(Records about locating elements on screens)
▼▼▼

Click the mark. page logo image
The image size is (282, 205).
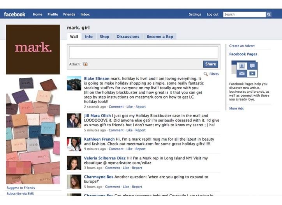coord(33,49)
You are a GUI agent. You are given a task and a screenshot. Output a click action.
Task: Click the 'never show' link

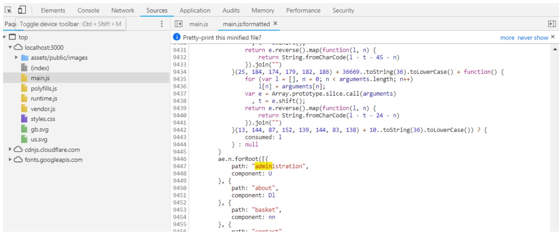click(533, 38)
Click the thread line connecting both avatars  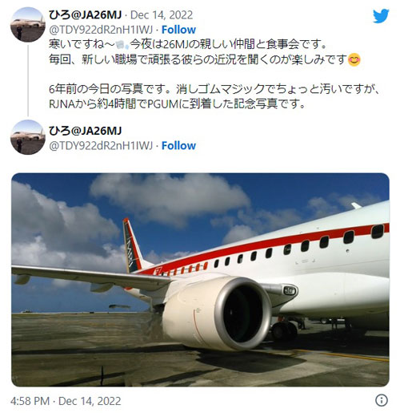(x=28, y=80)
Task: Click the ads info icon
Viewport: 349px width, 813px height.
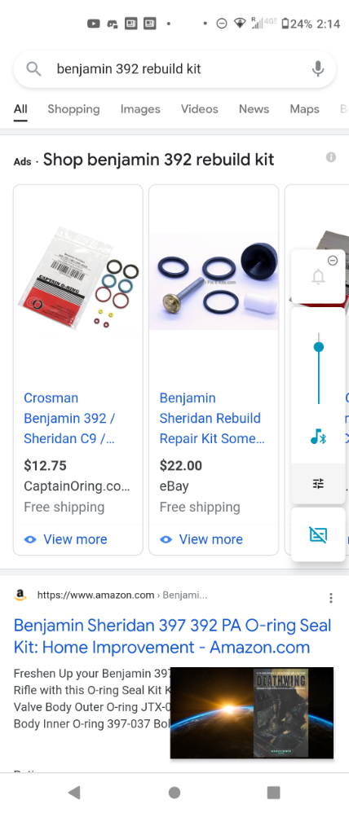Action: (331, 157)
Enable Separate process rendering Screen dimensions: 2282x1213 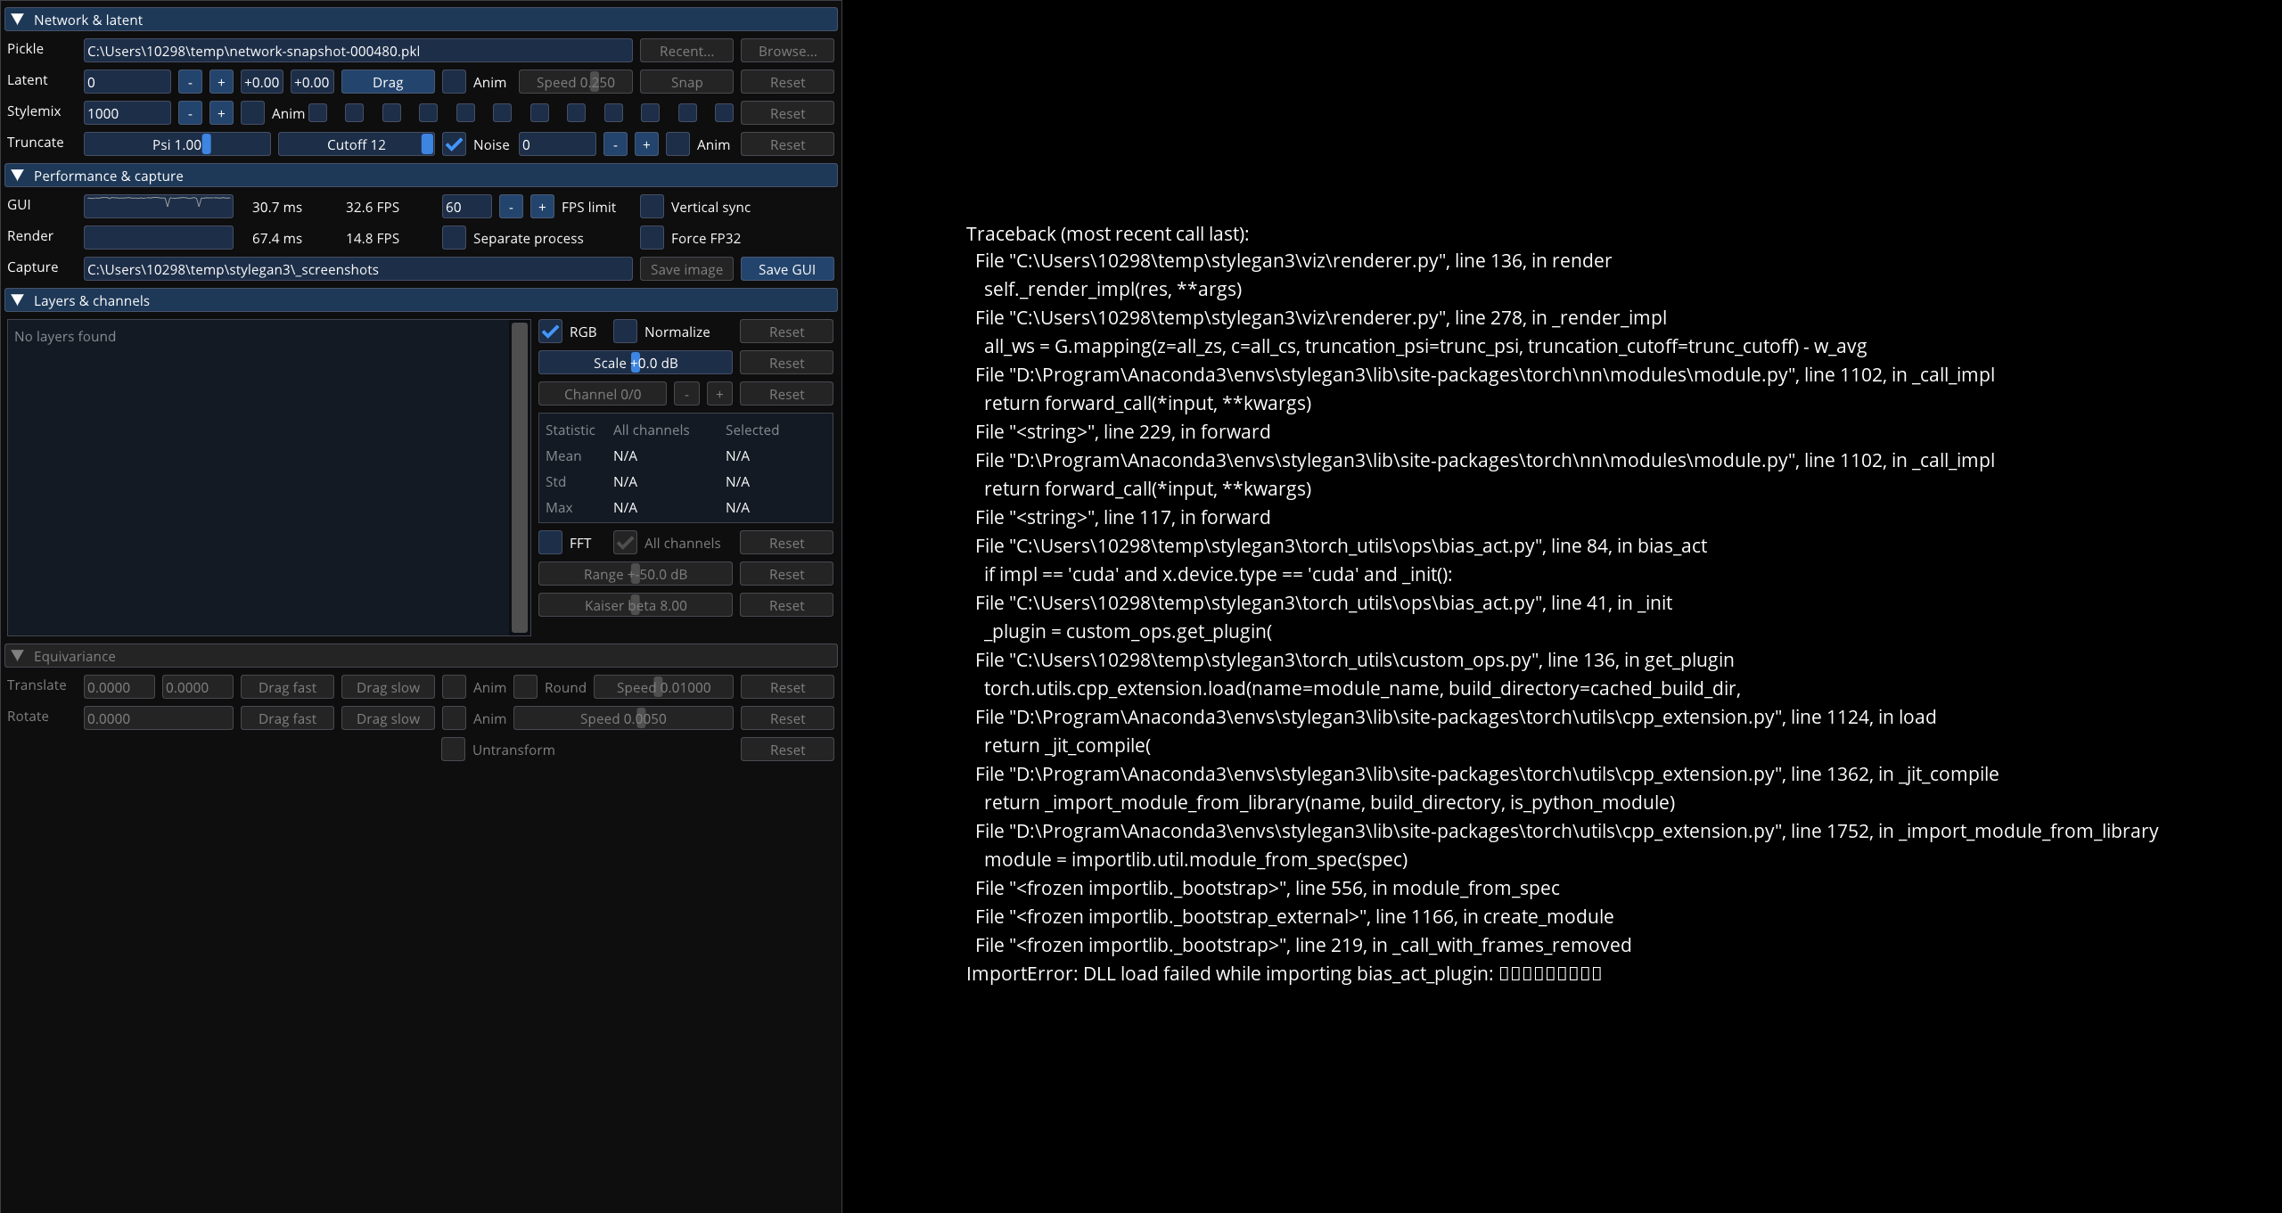[x=453, y=237]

▲▲▲

**Description of the task:**
Render everything from the start of the records down to the line containing "click(533, 38)" as a Markdown table with the columns Row and Line, numbering each line and skipping blank ones. Leave the pictures out of your answer.

**The answer:**
| Row | Line |
|---|---|
| 1 | Click the mark. page logo image |
| 2 | The image size is (282, 205). |
| 3 | coord(33,49) |
| 4 | You are a GUI agent. You are given a task and a screenshot. Output a click action. |
| 5 | Task: Click the 'never show' link |
| 6 | click(533, 38) |